WASHINGTON D.C., May 26, 2004 – LAWFUEL – The claimants of the Holocaust-era
 painting by Vincent van Gogh that is now in the possession of Elizabeth Taylor
 of California reacted today to Ms. Taylor’s filing of a lawsuit in a
 California court, seeking a declaratory judgment that she is the rightful
 owner of the painting.
“The complaint appears to be entirely non-meritorious,” said attorney
 Thomas J. Hamilton, of the Washington, DC law firm of Byrne Goldenberg &
 Hamilton, PLLC. “It misapprehends the law that applies in stolen art recovery
 cases generally and to Holocaust-era art claims in particular. The complaint
 also evinces no understanding of Nazi policy to German Jews during the 1930s.
 It is now widely acknowledged and accepted in the art world and by recent
 federal legislation that German Jews sold paintings and other property during
 the Hitler era under circumstances that amounted to a National policy of
 theft.”
“The preeminent artworld authority on van Gogh, Dr. J. Baart de la
 Faille, confirmed in his catalogues raisonnes of both 1928 and 1939 that
 Margarete Mauthner was the owner of the van Gogh painting during the 1930s,
 and a third catalogue raisonne issued in 1970 corroborated this conclusion,”

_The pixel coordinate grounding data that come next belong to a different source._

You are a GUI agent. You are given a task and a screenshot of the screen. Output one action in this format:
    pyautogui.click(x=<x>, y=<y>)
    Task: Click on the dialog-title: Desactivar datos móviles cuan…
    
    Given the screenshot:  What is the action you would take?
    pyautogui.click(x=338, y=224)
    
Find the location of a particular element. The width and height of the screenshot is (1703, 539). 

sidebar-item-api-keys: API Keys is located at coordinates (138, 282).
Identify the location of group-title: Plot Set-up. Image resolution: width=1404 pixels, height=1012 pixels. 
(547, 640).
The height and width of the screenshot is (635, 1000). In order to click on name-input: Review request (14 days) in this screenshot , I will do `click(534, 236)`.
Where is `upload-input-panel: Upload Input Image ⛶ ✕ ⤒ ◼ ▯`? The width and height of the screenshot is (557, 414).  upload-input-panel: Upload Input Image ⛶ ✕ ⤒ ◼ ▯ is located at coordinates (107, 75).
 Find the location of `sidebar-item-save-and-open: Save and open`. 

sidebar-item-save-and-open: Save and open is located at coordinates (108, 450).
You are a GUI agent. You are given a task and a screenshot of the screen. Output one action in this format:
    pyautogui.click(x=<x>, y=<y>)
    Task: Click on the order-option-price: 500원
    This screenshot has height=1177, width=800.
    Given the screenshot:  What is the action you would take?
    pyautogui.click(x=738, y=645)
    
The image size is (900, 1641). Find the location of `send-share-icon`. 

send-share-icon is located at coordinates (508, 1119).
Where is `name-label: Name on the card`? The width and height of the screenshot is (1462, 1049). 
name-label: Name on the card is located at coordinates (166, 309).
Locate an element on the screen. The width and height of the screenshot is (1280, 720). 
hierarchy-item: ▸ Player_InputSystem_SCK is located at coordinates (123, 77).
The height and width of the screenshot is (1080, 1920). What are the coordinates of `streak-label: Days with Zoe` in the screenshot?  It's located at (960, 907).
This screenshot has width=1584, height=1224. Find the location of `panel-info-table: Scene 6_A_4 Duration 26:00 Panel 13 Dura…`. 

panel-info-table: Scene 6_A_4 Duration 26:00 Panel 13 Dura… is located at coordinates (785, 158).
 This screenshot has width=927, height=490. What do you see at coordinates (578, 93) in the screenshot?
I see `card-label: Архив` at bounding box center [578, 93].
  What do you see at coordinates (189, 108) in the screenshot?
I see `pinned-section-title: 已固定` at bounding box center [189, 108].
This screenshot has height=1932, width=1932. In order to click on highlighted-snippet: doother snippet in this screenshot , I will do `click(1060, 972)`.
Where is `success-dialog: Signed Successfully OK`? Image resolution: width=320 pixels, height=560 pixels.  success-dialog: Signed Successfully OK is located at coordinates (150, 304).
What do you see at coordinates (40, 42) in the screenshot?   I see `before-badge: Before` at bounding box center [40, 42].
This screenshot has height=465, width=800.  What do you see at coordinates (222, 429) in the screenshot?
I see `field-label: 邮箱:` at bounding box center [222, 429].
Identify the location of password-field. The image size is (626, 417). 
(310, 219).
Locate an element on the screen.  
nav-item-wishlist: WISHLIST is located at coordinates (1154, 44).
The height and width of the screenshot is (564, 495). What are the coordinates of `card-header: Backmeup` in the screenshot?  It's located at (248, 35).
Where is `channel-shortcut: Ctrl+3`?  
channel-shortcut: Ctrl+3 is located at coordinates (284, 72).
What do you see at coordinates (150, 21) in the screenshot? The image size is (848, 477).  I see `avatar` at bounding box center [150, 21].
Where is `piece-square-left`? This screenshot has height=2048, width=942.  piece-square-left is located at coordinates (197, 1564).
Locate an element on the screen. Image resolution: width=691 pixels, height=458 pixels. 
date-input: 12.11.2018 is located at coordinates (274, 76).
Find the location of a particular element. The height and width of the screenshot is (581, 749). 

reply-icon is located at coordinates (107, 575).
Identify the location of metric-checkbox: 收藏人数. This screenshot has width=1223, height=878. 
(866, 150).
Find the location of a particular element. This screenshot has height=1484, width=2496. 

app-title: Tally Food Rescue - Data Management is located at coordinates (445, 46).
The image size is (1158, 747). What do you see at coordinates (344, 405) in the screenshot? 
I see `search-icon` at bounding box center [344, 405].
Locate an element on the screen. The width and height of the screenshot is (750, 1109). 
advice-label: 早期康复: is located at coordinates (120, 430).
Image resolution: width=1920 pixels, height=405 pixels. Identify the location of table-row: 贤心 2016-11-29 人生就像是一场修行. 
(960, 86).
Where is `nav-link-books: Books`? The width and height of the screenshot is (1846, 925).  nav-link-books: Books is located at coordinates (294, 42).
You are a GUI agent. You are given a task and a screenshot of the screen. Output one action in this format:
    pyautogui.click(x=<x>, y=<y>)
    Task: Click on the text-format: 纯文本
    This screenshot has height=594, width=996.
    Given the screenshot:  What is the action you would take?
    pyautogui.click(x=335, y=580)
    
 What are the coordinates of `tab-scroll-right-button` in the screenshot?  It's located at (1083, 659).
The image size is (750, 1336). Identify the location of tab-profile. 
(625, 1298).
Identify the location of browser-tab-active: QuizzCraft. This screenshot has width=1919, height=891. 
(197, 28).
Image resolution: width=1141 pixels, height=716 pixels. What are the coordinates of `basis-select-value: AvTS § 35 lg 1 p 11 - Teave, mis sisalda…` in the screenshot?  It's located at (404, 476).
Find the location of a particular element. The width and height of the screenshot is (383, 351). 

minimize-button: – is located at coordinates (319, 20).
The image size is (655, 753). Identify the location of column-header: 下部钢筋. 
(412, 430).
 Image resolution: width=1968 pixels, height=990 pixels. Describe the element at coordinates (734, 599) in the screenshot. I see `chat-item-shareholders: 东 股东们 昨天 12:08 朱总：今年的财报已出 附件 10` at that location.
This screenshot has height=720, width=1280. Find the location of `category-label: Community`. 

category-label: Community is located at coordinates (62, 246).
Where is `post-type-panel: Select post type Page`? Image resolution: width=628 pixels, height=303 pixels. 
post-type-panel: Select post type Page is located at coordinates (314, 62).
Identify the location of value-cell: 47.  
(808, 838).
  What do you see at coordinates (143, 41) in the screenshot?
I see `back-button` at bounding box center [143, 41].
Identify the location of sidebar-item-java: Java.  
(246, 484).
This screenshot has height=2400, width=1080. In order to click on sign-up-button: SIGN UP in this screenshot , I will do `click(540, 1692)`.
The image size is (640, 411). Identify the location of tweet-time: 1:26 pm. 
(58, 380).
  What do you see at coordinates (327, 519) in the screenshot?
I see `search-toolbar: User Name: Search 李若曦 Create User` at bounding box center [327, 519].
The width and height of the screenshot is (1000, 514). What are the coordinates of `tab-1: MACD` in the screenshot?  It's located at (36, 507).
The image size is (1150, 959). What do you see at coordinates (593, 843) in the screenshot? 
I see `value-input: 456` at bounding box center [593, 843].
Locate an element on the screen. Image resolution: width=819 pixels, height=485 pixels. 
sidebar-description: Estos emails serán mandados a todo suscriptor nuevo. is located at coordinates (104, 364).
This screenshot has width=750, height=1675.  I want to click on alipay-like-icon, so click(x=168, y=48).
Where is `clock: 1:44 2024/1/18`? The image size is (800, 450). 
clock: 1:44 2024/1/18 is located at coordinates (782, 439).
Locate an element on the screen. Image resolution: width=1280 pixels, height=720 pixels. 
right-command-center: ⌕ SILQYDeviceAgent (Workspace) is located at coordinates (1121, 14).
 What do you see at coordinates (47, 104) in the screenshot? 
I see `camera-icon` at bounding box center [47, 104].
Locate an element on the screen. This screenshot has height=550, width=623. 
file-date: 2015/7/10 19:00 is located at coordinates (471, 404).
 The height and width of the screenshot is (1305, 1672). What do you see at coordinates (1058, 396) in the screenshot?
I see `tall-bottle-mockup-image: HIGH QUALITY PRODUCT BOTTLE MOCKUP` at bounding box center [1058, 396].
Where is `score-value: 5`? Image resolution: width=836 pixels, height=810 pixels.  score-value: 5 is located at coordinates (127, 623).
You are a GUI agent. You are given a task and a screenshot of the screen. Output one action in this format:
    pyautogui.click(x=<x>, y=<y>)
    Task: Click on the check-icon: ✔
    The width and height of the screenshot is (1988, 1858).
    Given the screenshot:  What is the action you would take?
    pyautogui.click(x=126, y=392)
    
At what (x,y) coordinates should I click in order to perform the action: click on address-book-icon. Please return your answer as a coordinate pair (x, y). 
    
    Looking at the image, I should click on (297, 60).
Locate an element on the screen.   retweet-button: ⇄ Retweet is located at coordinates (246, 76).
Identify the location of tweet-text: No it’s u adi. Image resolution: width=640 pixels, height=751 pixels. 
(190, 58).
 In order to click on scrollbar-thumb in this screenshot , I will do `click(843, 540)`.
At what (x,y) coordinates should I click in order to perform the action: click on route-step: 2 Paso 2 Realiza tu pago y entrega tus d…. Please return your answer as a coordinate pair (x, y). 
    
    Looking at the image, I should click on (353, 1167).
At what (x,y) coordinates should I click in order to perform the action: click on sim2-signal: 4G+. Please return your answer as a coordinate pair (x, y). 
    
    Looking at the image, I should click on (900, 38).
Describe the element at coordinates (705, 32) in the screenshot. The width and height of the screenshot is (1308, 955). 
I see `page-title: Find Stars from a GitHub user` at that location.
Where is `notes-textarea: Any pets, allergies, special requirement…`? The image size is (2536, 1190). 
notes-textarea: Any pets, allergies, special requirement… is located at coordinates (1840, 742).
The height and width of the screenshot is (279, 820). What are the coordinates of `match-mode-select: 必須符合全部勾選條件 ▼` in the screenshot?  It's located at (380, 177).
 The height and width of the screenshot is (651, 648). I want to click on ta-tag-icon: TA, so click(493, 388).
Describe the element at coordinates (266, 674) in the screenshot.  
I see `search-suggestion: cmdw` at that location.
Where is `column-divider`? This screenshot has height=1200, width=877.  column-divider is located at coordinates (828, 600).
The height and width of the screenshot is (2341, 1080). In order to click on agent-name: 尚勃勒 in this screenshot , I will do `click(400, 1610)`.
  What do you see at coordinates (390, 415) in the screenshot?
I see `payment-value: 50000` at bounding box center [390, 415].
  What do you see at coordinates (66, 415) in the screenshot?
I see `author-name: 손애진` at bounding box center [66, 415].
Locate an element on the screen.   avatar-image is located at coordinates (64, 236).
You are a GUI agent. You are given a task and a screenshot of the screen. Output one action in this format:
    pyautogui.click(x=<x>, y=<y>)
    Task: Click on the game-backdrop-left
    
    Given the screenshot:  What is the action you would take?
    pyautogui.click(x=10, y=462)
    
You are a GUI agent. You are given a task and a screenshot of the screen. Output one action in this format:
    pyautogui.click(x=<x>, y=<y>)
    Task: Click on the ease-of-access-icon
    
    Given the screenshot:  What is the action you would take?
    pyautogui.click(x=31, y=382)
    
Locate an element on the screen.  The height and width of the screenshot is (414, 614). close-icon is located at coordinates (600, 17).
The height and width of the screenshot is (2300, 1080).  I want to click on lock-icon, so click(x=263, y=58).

 said attorney John J. Byrne, Jr., also with the law firm of Byrne Goldenberg &
 Hamilton, PLLC. “A catalogue raisonne is a definitive listing of an artist’s
 work prepared by a leading scholar. U.S. courts consistently have invoked
 catalogues raisonnes to decide ownership disputes to paintings such as our
 client’s claim against Ms. Taylor.”
“We have never claimed that Nazis directly took the painting off Mrs.
 Mauthner’s wall. But we do not need to make any such showing in order to
 recover the painting under the 1998 federal Holocaust Victims Redress Act. The
 Redress Act as well as U.S. policy and law immediately after World War II have
 been consistent and clear: European Jews sold property during the Holocaust
 era under acute political pressure and economic duress and it must be returned
 to them regardless of whether the buyers were Jews or not, or whether or not
 the buyers were familiar galleries or dealers,” said Mr. Hamilton.
“The ownership claim of Ms. Mauthner was registered in both the 1928 and
 1939 catalogues raisonnes,” Mr. Hamilton added.